Task instructions: Could you write out every record below exactly, leaving out any pictures?

Available data:
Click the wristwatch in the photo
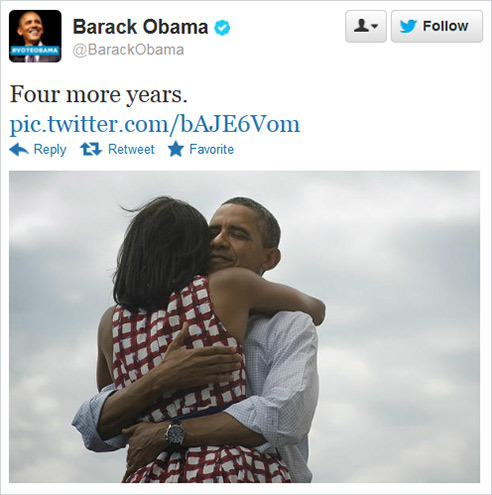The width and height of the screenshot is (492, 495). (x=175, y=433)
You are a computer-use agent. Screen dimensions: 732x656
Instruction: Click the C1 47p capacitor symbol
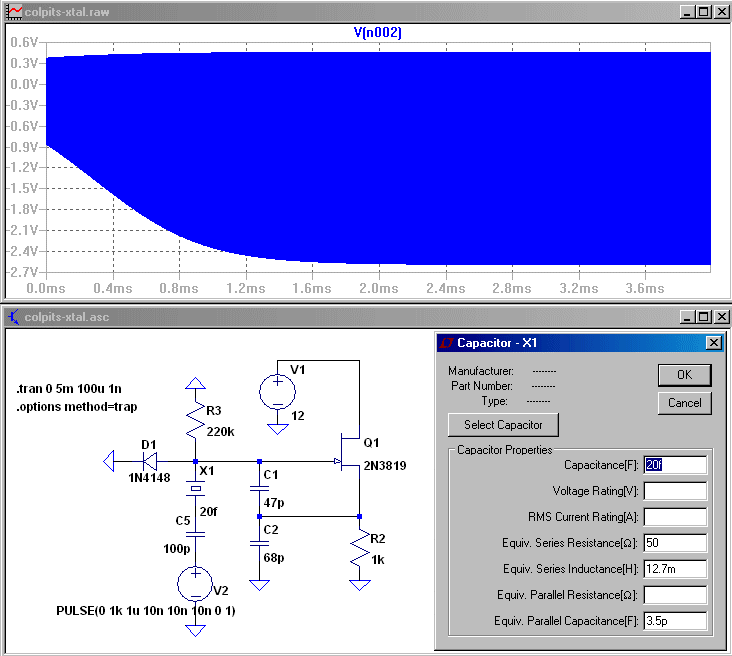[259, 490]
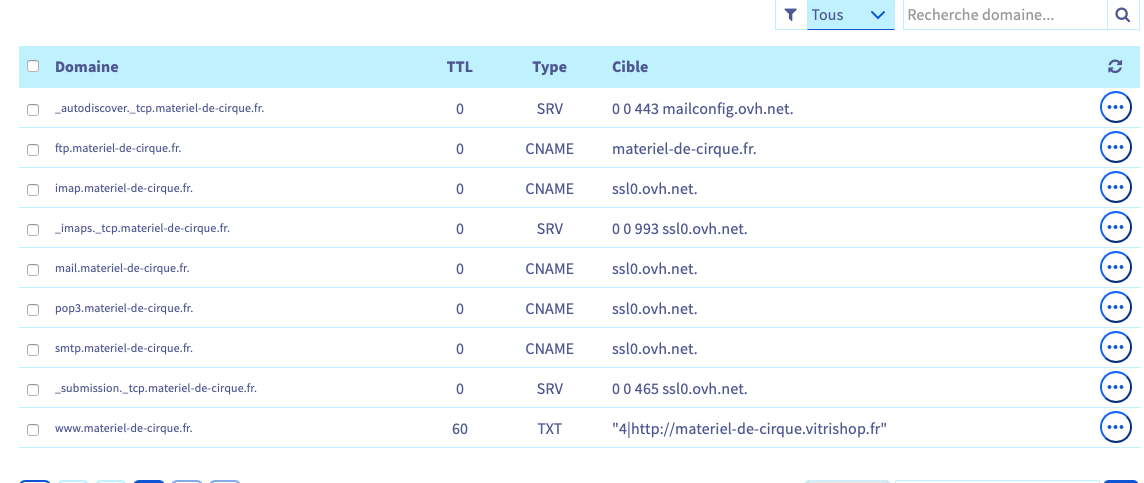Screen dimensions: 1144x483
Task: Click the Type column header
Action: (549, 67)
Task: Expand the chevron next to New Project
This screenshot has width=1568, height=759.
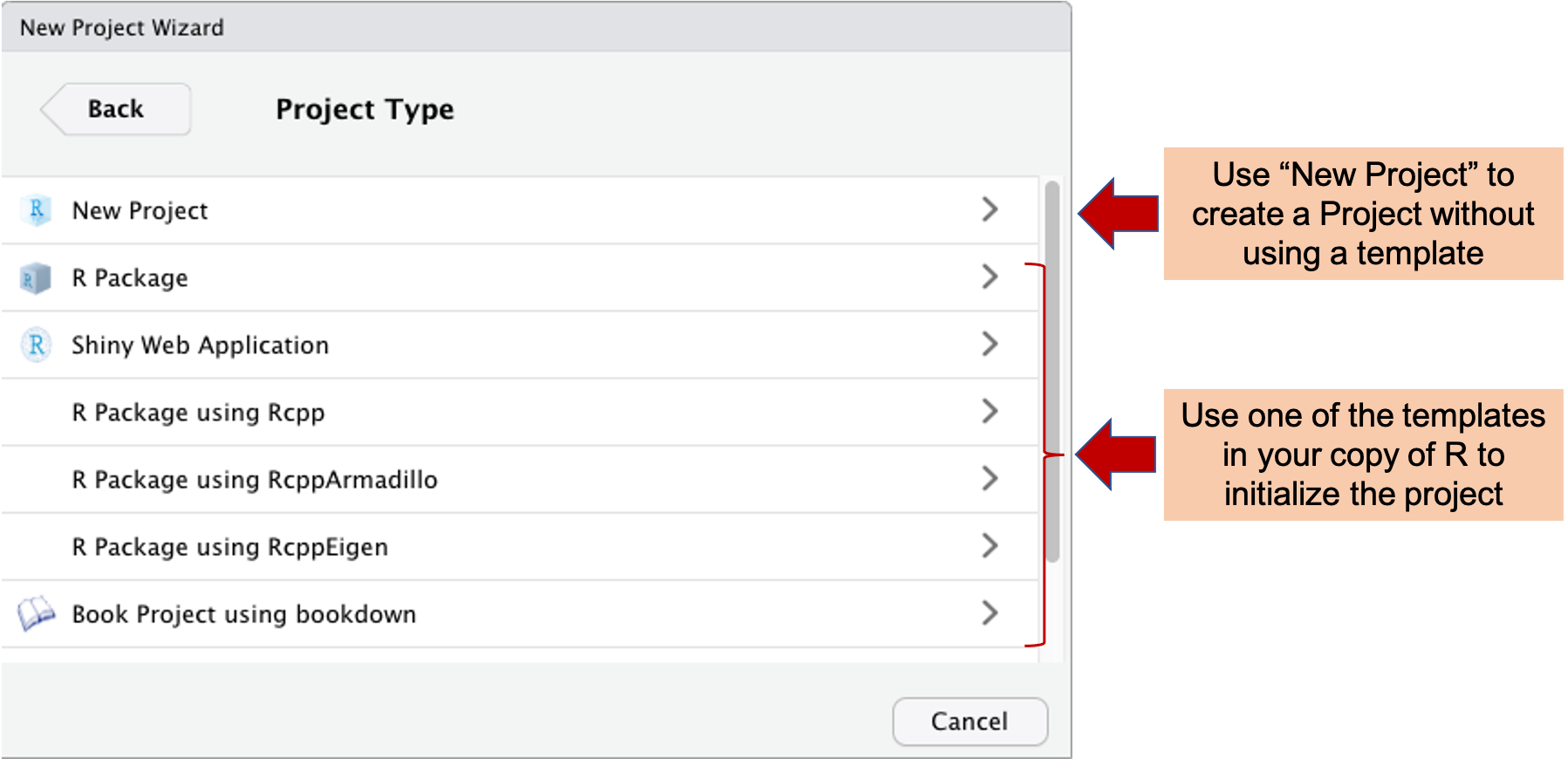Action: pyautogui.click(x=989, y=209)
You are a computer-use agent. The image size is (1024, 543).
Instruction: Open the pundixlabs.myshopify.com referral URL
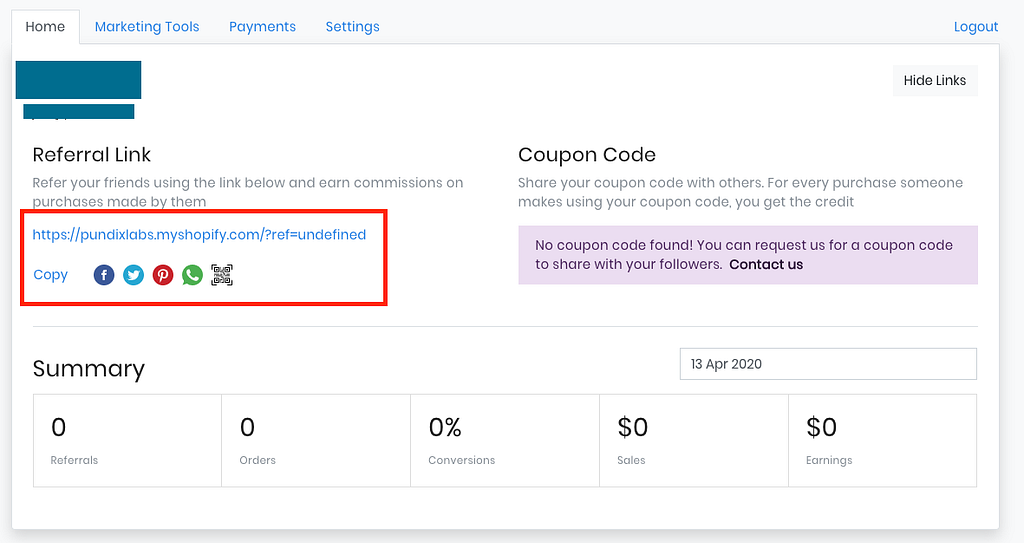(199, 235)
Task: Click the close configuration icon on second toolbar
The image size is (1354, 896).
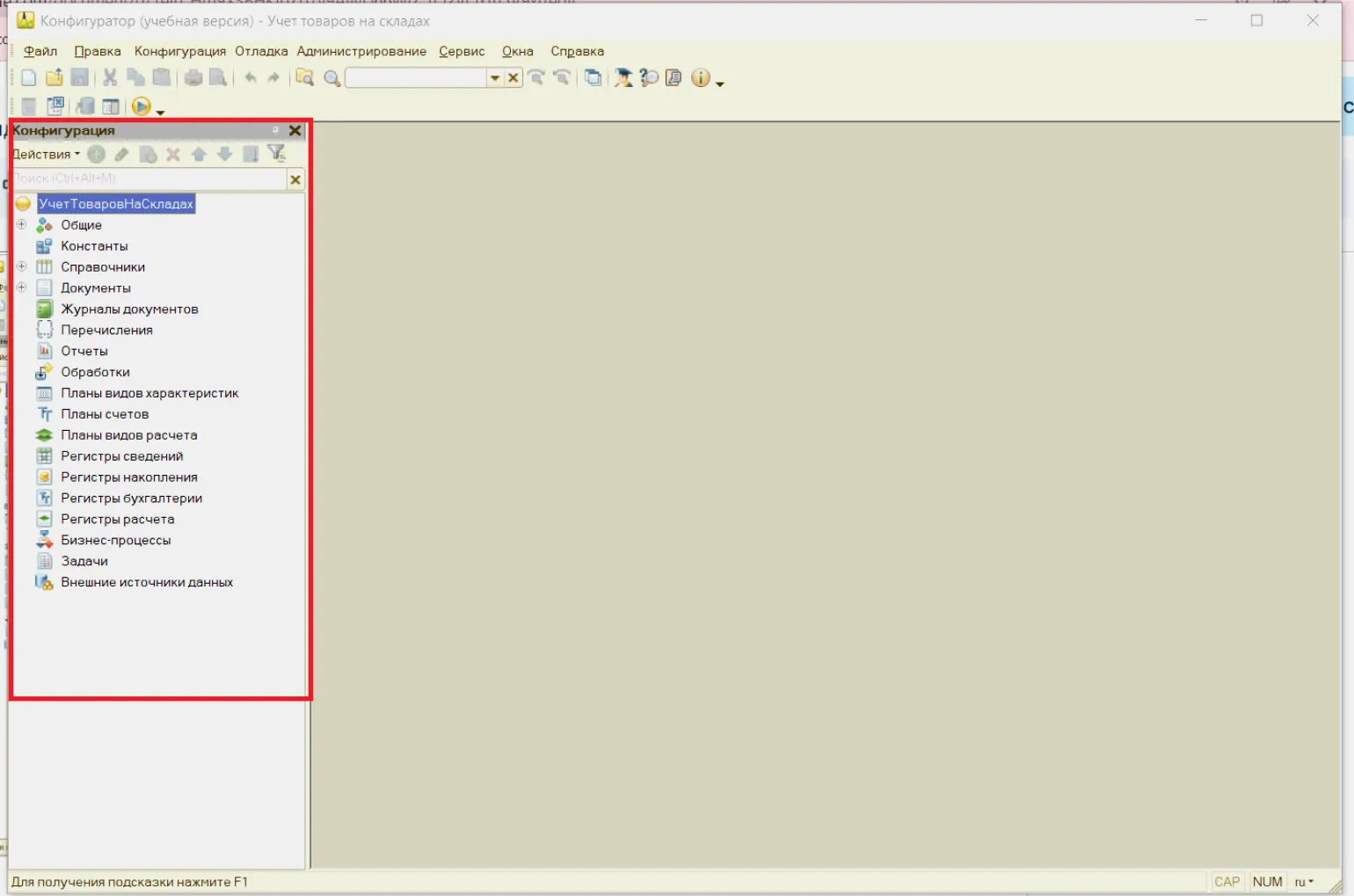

Result of the exercise:
Click the wristwatch in the photo
The width and height of the screenshot is (492, 495). (x=175, y=433)
You are a computer-use agent. Screen dimensions: 732x656
Instruction: Click the C1 47p capacitor symbol
[259, 490]
Screen dimensions: 1144x483
Task: Click the Type column header
Action: (549, 67)
Task: Expand the chevron next to New Project
This screenshot has width=1568, height=759.
Action: pyautogui.click(x=989, y=209)
You are a computer-use agent. The image size is (1024, 543).
Instruction: Open the pundixlabs.myshopify.com referral URL
(199, 235)
Task: Click the close configuration icon on second toolbar
The image size is (1354, 896).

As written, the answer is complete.